::: DATA PROVIDED :::
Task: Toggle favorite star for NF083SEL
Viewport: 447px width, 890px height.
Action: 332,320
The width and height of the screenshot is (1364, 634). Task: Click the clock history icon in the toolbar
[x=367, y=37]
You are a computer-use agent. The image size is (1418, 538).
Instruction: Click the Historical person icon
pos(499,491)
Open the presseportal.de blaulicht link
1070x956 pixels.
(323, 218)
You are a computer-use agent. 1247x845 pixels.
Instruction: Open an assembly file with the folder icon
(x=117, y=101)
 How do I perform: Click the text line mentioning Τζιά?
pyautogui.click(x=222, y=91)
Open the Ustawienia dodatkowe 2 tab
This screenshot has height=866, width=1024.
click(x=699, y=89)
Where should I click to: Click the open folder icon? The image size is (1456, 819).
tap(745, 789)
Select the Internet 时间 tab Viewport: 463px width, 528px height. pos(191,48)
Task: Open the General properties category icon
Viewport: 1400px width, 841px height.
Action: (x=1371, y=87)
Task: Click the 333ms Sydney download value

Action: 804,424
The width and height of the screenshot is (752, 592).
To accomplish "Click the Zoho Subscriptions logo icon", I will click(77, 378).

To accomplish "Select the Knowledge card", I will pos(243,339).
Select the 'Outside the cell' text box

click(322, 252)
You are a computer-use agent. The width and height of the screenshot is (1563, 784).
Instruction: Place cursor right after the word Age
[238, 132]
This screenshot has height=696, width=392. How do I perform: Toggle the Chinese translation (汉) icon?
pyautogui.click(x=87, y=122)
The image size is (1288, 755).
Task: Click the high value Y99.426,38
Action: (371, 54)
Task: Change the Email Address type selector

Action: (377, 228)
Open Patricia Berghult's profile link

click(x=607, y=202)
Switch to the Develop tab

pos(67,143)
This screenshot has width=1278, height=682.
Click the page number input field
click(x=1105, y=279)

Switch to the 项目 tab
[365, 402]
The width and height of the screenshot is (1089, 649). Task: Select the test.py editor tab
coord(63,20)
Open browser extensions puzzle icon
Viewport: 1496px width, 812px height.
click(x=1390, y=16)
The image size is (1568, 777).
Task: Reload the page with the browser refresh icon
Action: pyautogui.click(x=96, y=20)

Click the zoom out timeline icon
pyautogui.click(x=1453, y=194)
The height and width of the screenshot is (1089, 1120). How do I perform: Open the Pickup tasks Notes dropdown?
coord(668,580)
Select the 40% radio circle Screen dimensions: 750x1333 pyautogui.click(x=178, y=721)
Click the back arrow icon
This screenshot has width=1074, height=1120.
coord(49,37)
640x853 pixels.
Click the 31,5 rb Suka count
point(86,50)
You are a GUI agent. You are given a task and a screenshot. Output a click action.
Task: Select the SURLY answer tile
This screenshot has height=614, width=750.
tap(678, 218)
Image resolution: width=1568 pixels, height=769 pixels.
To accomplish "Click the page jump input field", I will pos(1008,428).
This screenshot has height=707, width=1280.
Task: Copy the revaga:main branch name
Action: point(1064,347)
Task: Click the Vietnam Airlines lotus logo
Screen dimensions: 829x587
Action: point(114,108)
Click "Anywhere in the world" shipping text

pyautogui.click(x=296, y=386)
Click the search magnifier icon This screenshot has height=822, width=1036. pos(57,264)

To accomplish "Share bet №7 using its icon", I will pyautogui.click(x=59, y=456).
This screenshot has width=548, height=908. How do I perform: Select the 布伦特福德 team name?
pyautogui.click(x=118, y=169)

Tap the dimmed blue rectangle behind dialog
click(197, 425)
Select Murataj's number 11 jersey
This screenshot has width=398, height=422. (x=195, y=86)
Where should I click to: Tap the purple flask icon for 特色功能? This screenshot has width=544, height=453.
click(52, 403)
:::
**WHAT YOU ARE ASKED TO DO:**
Every record above should be output exactly.

**PROBLEM SOLUTION:**
Task: Toggle favorite star for NF083SEL
Viewport: 447px width, 890px height.
Action: 332,320
The width and height of the screenshot is (1364, 634). Task: Click the clock history icon in the toolbar
[x=367, y=37]
You are a computer-use agent. The image size is (1418, 538).
Instruction: Click the Historical person icon
pos(499,491)
Open the presseportal.de blaulicht link
1070x956 pixels.
(323, 218)
You are a computer-use agent. 1247x845 pixels.
Instruction: Open an assembly file with the folder icon
(x=117, y=101)
 How do I perform: Click the text line mentioning Τζιά?
pyautogui.click(x=222, y=91)
Open the Ustawienia dodatkowe 2 tab
This screenshot has height=866, width=1024.
click(x=699, y=89)
Where should I click to: Click the open folder icon? The image size is (1456, 819).
tap(745, 789)
Select the Internet 时间 tab Viewport: 463px width, 528px height. pos(191,48)
Task: Open the General properties category icon
Viewport: 1400px width, 841px height.
Action: (x=1371, y=87)
Task: Click the 333ms Sydney download value

Action: 804,424
The width and height of the screenshot is (752, 592).
To accomplish "Click the Zoho Subscriptions logo icon", I will click(77, 378).

To accomplish "Select the Knowledge card", I will pos(243,339).
Select the 'Outside the cell' text box

click(322, 252)
You are a computer-use agent. The width and height of the screenshot is (1563, 784).
Instruction: Place cursor right after the word Age
[238, 132]
This screenshot has height=696, width=392. How do I perform: Toggle the Chinese translation (汉) icon?
pyautogui.click(x=87, y=122)
The image size is (1288, 755).
Task: Click the high value Y99.426,38
Action: (371, 54)
Task: Change the Email Address type selector

Action: (377, 228)
Open Patricia Berghult's profile link

click(x=607, y=202)
Switch to the Develop tab

pos(67,143)
This screenshot has width=1278, height=682.
Click the page number input field
click(x=1105, y=279)

Switch to the 项目 tab
[365, 402]
The width and height of the screenshot is (1089, 649). Task: Select the test.py editor tab
coord(63,20)
Open browser extensions puzzle icon
Viewport: 1496px width, 812px height.
click(x=1390, y=16)
The image size is (1568, 777).
Task: Reload the page with the browser refresh icon
Action: pyautogui.click(x=96, y=20)

Click the zoom out timeline icon
pyautogui.click(x=1453, y=194)
The height and width of the screenshot is (1089, 1120). How do I perform: Open the Pickup tasks Notes dropdown?
coord(668,580)
Select the 40% radio circle Screen dimensions: 750x1333 pyautogui.click(x=178, y=721)
Click the back arrow icon
This screenshot has width=1074, height=1120.
coord(49,37)
640x853 pixels.
Click the 31,5 rb Suka count
point(86,50)
You are a GUI agent. You are given a task and a screenshot. Output a click action.
Task: Select the SURLY answer tile
This screenshot has height=614, width=750.
tap(678, 218)
Image resolution: width=1568 pixels, height=769 pixels.
To accomplish "Click the page jump input field", I will pos(1008,428).
This screenshot has height=707, width=1280.
Task: Copy the revaga:main branch name
Action: point(1064,347)
Task: Click the Vietnam Airlines lotus logo
Screen dimensions: 829x587
Action: point(114,108)
Click "Anywhere in the world" shipping text

pyautogui.click(x=296, y=386)
Click the search magnifier icon This screenshot has height=822, width=1036. pos(57,264)

To accomplish "Share bet №7 using its icon", I will pyautogui.click(x=59, y=456).
This screenshot has width=548, height=908. How do I perform: Select the 布伦特福德 team name?
pyautogui.click(x=118, y=169)

Tap the dimmed blue rectangle behind dialog
click(197, 425)
Select Murataj's number 11 jersey
This screenshot has width=398, height=422. (x=195, y=86)
Where should I click to: Tap the purple flask icon for 特色功能? This screenshot has width=544, height=453.
click(52, 403)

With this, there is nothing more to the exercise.